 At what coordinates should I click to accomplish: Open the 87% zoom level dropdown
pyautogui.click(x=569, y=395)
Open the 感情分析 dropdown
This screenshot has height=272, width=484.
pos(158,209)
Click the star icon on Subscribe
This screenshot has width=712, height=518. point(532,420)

---

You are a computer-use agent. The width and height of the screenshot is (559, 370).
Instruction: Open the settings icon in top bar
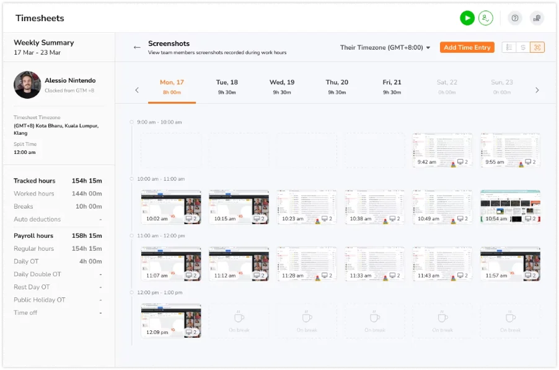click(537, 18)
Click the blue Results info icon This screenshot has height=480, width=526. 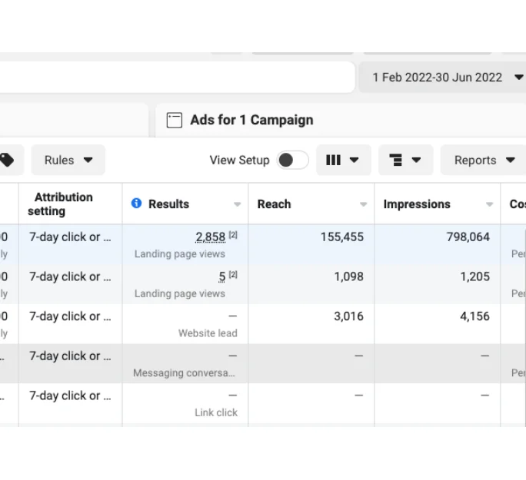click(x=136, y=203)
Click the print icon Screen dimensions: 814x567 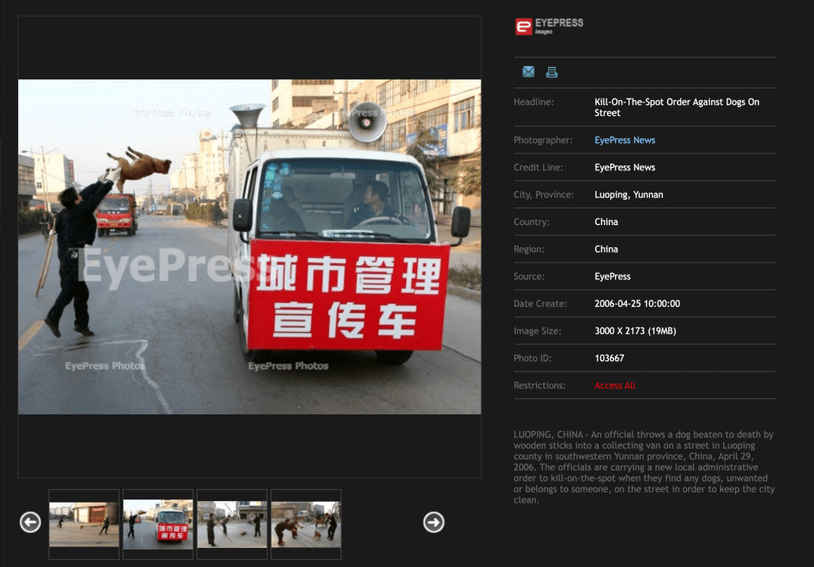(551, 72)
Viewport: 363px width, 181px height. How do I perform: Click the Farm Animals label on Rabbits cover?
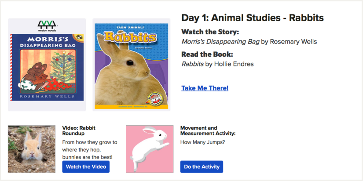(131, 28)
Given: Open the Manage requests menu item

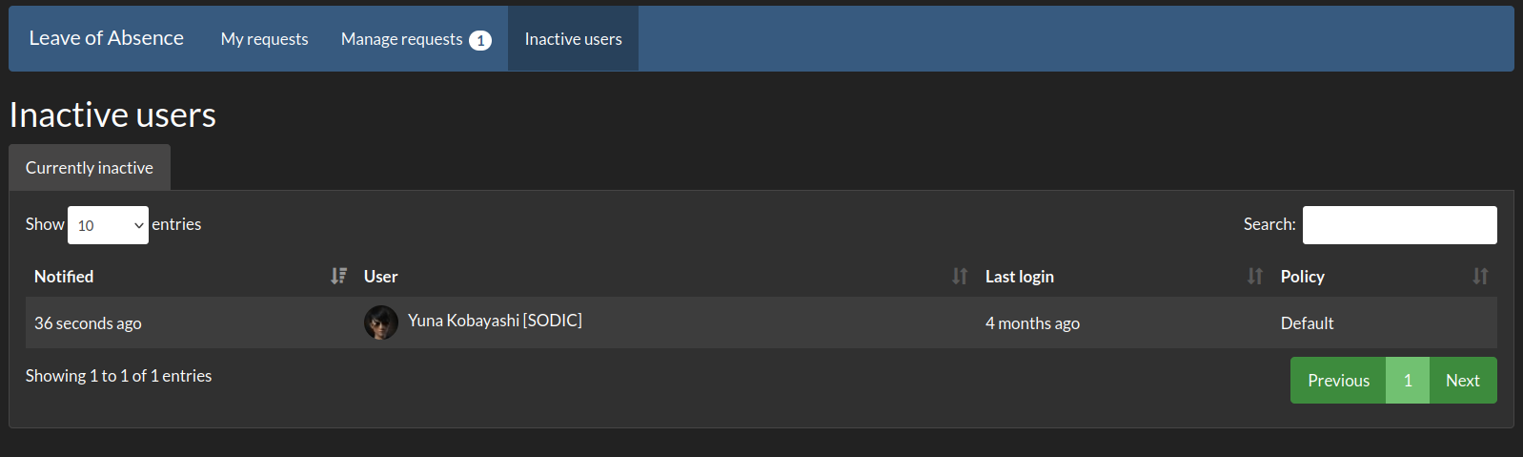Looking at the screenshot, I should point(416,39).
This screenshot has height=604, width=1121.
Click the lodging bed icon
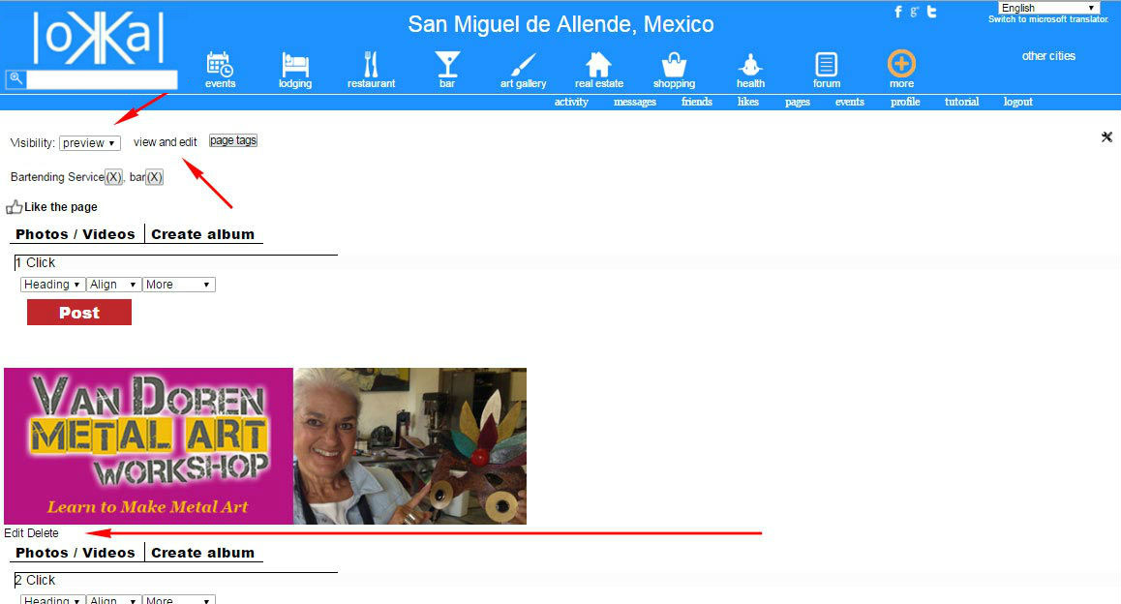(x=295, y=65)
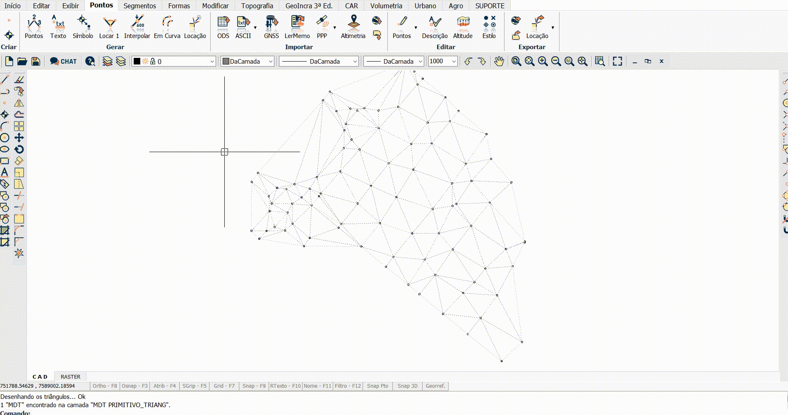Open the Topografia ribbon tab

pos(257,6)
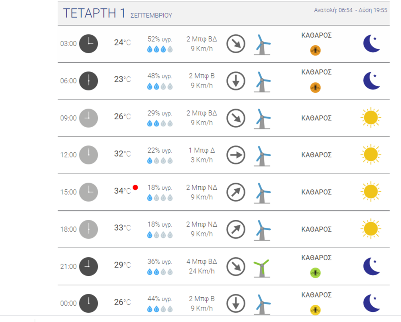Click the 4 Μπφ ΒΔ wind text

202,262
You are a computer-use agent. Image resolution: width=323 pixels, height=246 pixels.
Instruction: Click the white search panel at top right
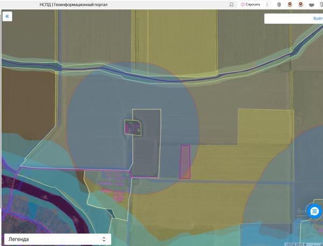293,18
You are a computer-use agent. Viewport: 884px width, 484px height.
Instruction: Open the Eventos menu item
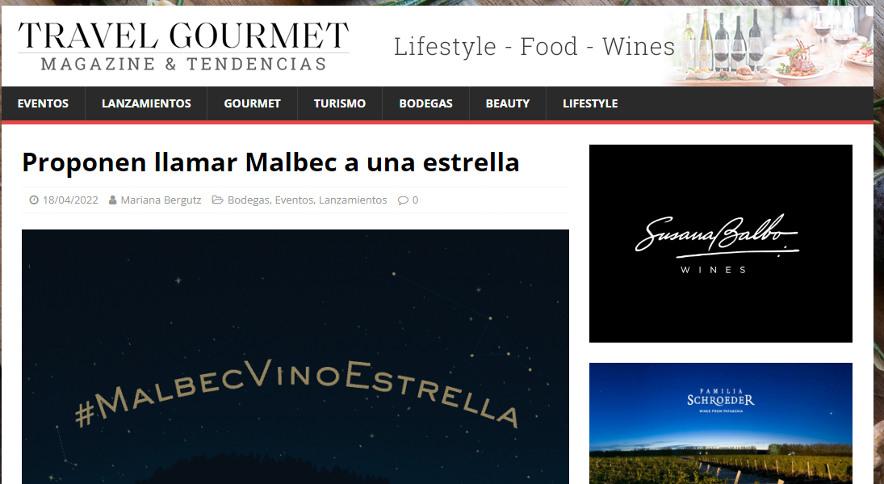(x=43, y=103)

:: WHAT YOU HAVE TO DO ::
Reproduce every line of the listing above in which the string "agent" appears.

:: EXERCISE SOLUTION ::
You are a computer-use agent. The width and height of the screenshot is (559, 370).
You are a computer-use agent. Image resolution: width=323 pixels, height=246 pixels.
You are a computer-use agent. Viewport: 884px width, 484px height.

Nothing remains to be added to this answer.